Dallas, in particular, has caused me many an issue, so I always build in extra time if I’m going there or catching a connecting flight.
Paul Eggleton, Simi Valley
Remembering the Black Hills flood of 1972
Regarding the article on the Black Hills of South Dakota [“You’ll Never Forget This Face by Deb Hopewell, June 5]. I have not returned to that area since being there on June 8, 1972. My family and I — I was 12 at the time — spent the night at Grizzly Bear Campground.

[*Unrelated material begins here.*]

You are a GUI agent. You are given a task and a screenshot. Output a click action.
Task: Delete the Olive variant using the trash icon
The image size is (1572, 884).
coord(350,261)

I wanted to spend another day there and see Mt. Rushmore again, but my father insisted we move on to Rapid City to get our car serviced and spend the night in the Badlands. On June 9, we stopped to purchase gas at Keystone and spoke to a very nice young man working at the gas station on a summer college break. We ventured down to Rapid City and went into a malt shop. We met a businessman from Milwaukee who decided to spend one more night in a motel along the creek.

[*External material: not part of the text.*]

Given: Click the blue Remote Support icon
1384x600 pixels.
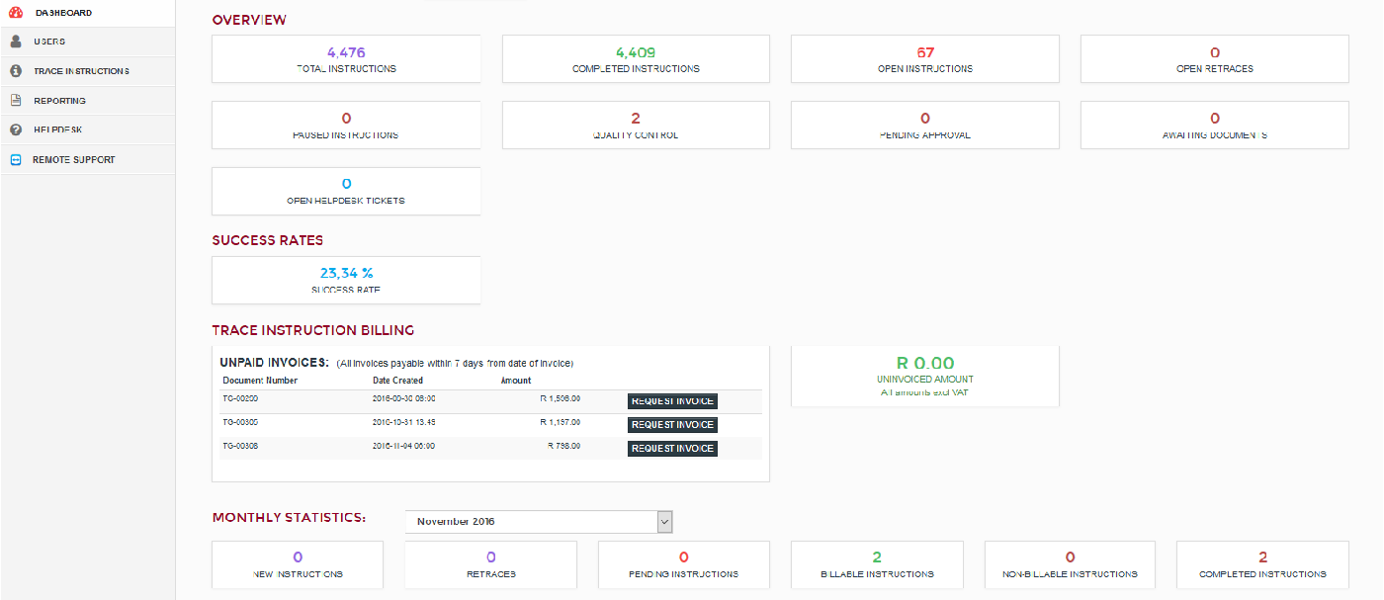Looking at the screenshot, I should (x=14, y=158).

The weather reports contained no hint of what was to come.
At our campsite in Badlands, we awakened in the middle of the night to news that after a late night of heavy rains, there was flash flooding in the creeks in the Black Hills and that a dam had broken, sending a wall of water that leveled Keystone and went down to Rapid City, destroying much in its path, including all the little motels along the creek.
Mitchell, S.D., was our next destination, and all I remember was seeing Army National Guard trucks going the other direction and hearing on the the radio from Pierre, S.D., name after name after name of people reaching out to tell their relatives that they were OK.
I wonder to this day whatever happened to those two young men we spent the day talking to.
I’m so grateful to my dad for insisting that we needed to move on and not spend another night at the campground. Otherwise I wouldn’t be sending this message to you.
Byron Jones, Arroyo Grande, Calif.
Editor’s note: The floods that Jones described were the result of 15 inches of rain that fell in six hours. More than 230 people were killed, more than 3,000 were injured and more than 1,300 homes were destroyed, according to a U.S. Geological Survey fact sheet citing Red Cross statistics. Damage totaled more than $160 million, nearly $1 billion in today’s dollars.